Akl-ı selim sahibi insan dünyada çok azdır. Herkes, kendi aklını beğenir. Başına da gelmedik kalmaz.

Dünyada kuru kalabalık olmayalım.

Bir İstanbul tabiri: Çocuk için dua ederken babasından ileri, oğlundan geri olsun, derlermiş.

Gökten düşenin parçası bulunur, gönülden düşenin parçası bulunmaz ( Amiş Efendi’den)

Laf biliyorsan söyle, bilmiyorsan sükut eyle seni adam sansınlar.

Peygamberimizin bir sözü : insanların en hayırlısı başkalarına faydalı olabilendir.

Para kazanırsan paranı korumanın derdine düşersin, bilgi sahibi olursan o seni korur.

Kıskanç kendini küçük düşürür ve ömrünü kısaltır.

Hiçbir şeyi yarım bırakmayın talihinize tesir eder.

Kendini rahata alıştıranları ben sevmem. Rahatlık rahatsızlıktır.

Her şeyde hayır var. Dünya Allah’ın. El hayrü fi ma vakaa. Vaki olan her şeyde hayır vardır.

Mesele yoktur dünyada. Mesele yaptığımız için mesele oluyor. Olmayacak şeyleri istemek de doğru değildir.

Bu dünyada antropik insanlara benzeyen hayvanlar arasında yaşıyoruz. Dünyayı ıslah edemeyiz . Kendi nefsimizi kurtaralım.

Hayatta en uğursuzluk nedir? Başladığı işleri tamamlayamamaktır.

Eskiler hazır ol cenge istiyorsan sulh ü salah demişler.

Akil Muhtar Bey’in bir sözü: İnsan kemale erdikçe, mücadelesinde sükuna varır. Bu insanın hüsn-ü tabiatını gösterir.

Karşısındakine hürmet telkin eden kadın hanımefendidir.

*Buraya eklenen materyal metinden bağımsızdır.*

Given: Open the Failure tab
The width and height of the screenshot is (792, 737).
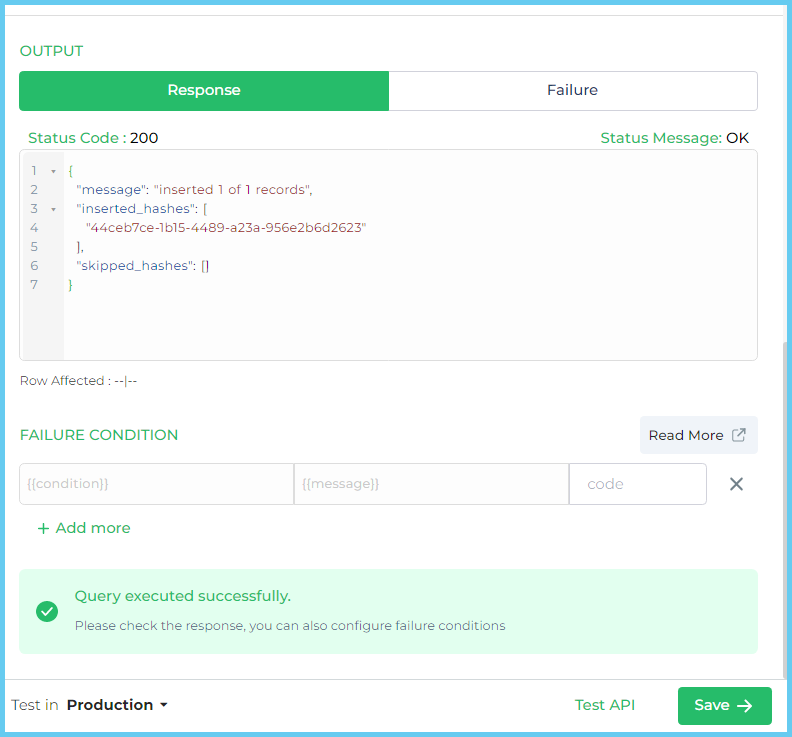Looking at the screenshot, I should click(x=572, y=90).
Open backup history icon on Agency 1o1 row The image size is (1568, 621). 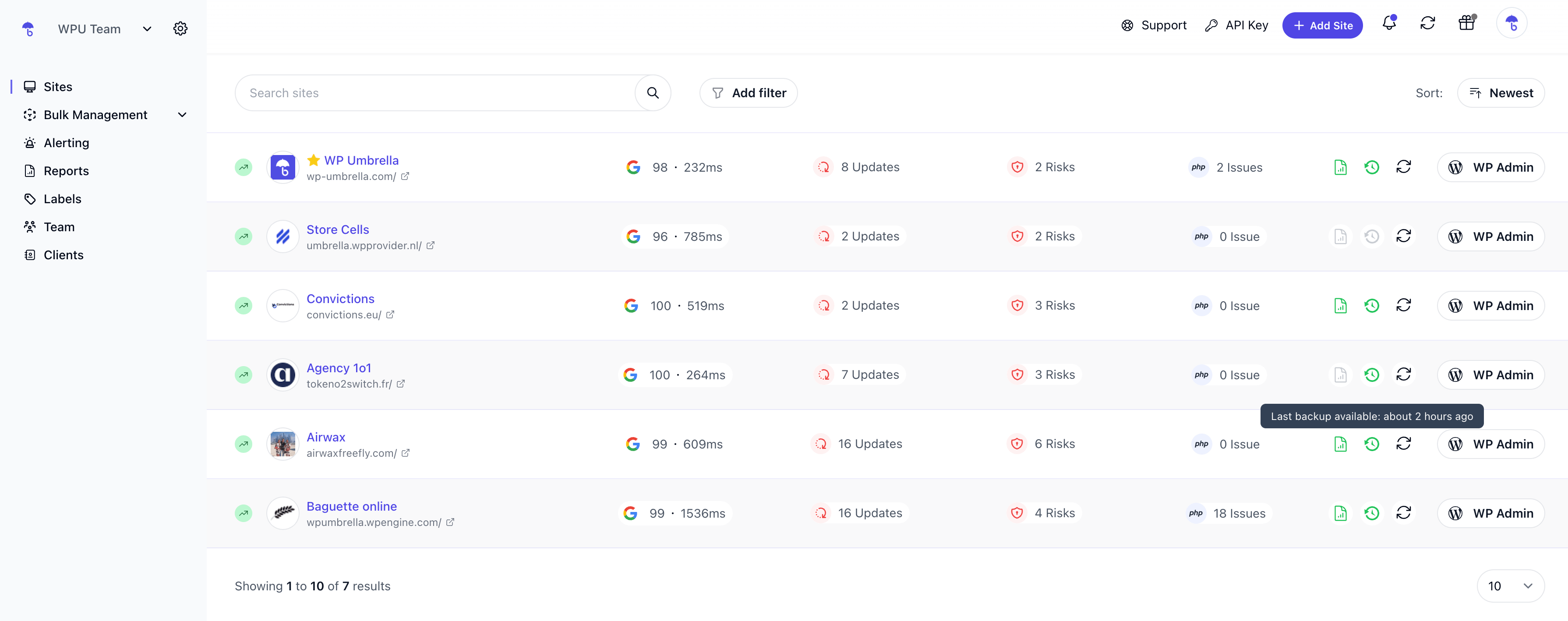(x=1371, y=374)
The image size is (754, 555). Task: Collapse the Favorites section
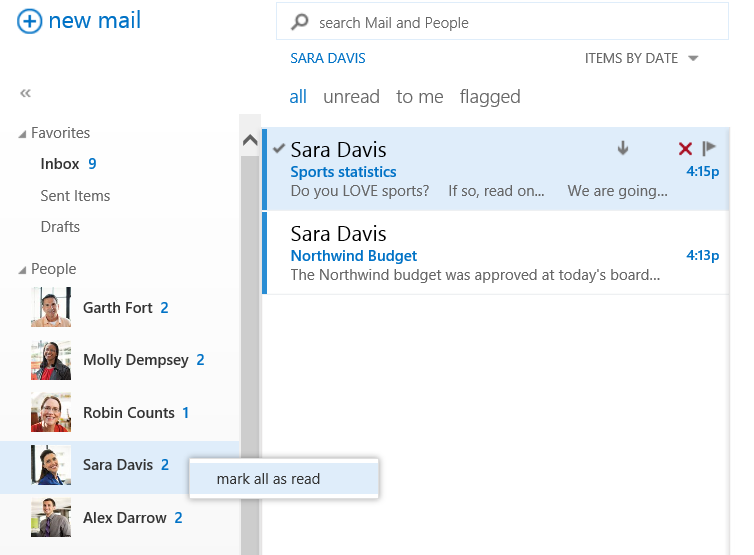click(23, 134)
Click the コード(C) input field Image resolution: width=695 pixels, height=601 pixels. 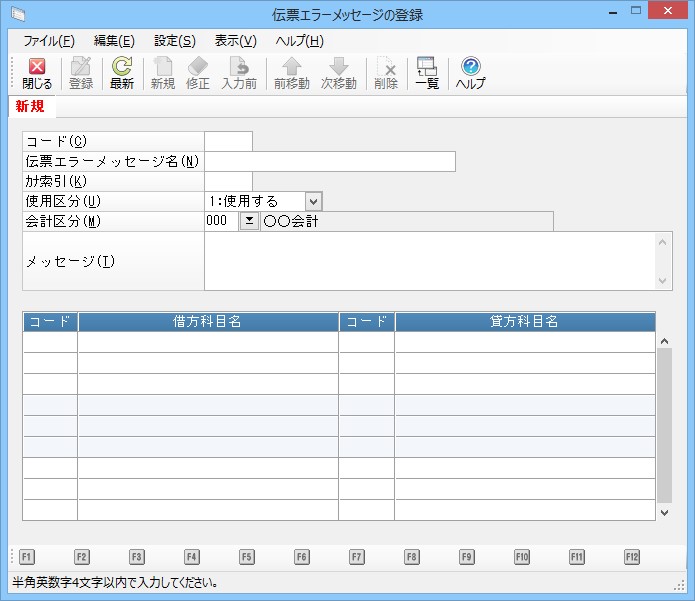(228, 142)
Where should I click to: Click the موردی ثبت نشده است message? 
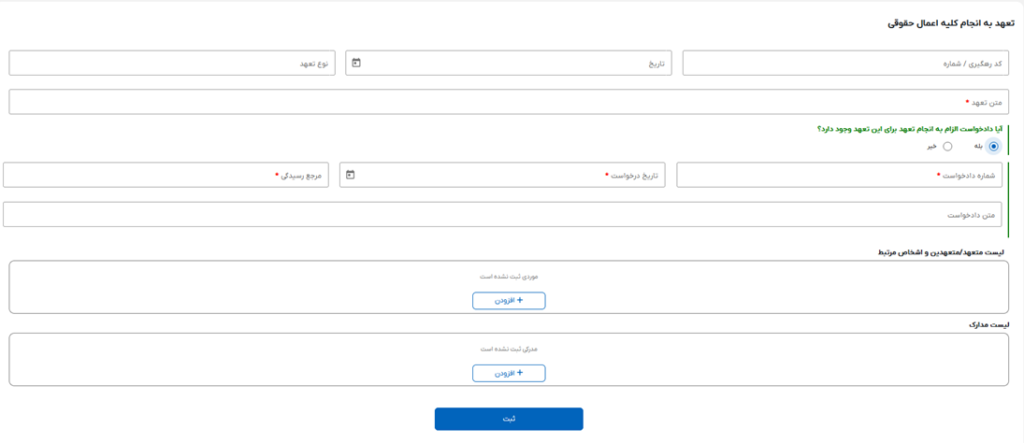pos(509,275)
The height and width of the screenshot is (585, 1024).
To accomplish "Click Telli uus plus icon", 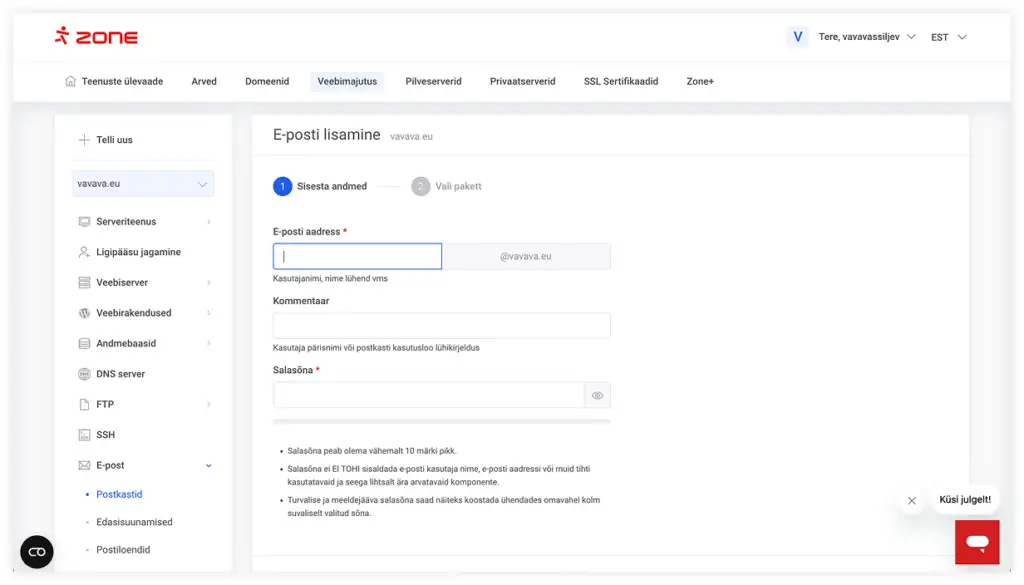I will (84, 140).
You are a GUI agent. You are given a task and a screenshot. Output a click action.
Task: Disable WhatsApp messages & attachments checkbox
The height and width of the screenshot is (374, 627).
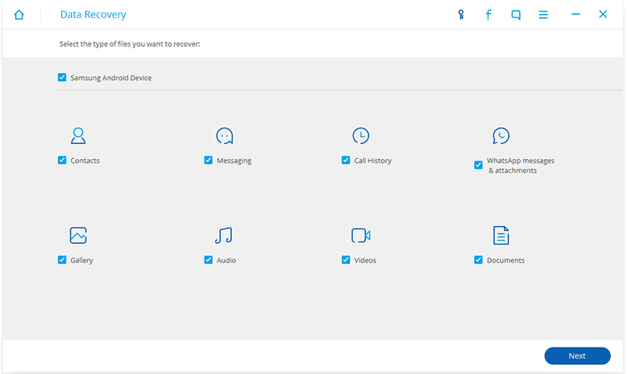(478, 165)
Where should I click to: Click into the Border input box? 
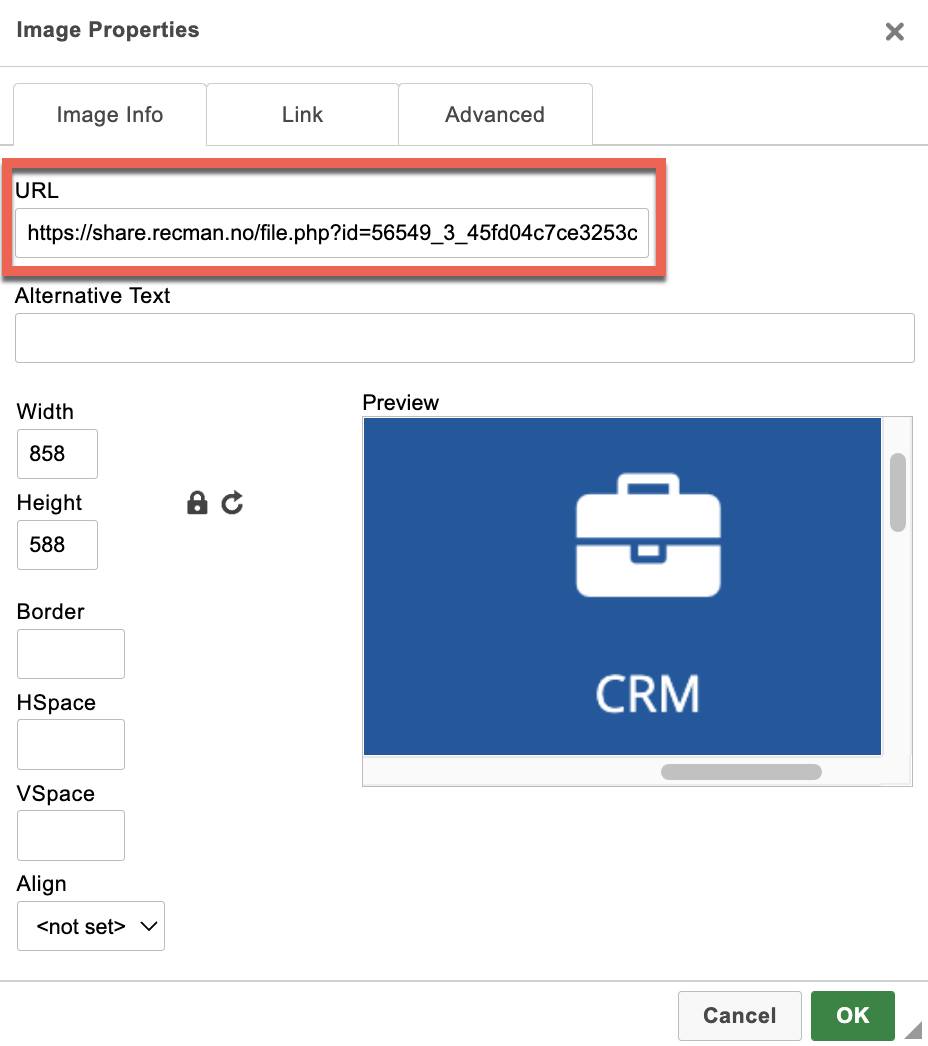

Müslüman olmak Hazreti Muhammed olmak demektir.

Kimseyi arzu ettiğiniz yola koyamazsınız. İnsanı olduğu gibi kabul edeceksiniz.

Bu dünyaya konuşmaya değil bir şeyler yapmaya geldik.

Bu memlekette, birisine iyilik ettin mi sizi mutlaka küçültecektir. Ama bunu bile bile iyilik yapacaksınız.

Maddi hayata tapanlar deniz suyu içenlere benzer. Ne kadar içerlerse hararetleri de o kadar artar.

Türkler çok sentimental bir ırktır. Çabuk kırılırlar.

Peygamberimizi esas almalı. Onun yaşantısı esastır.

Benim hayat felsefem şu: insandan uzak tabiata yakın.

Hadiseler birbirine bağlı. Demek ki ben istedim böyle oldu. O laf. Kader yoğurup oraya getirmiştir. Her şey birbiriyle iç içe. Onun için hayatta hiçbir şeyi mesele etme.

Deniz kenarına ev yapan çok dalga görür. Varlık davasına kalkana da mihnet ve beladan çok zehir tattırılır.

İnsanlara bakarsan çoğunun bostan korkuluğu olduğunu görürsün.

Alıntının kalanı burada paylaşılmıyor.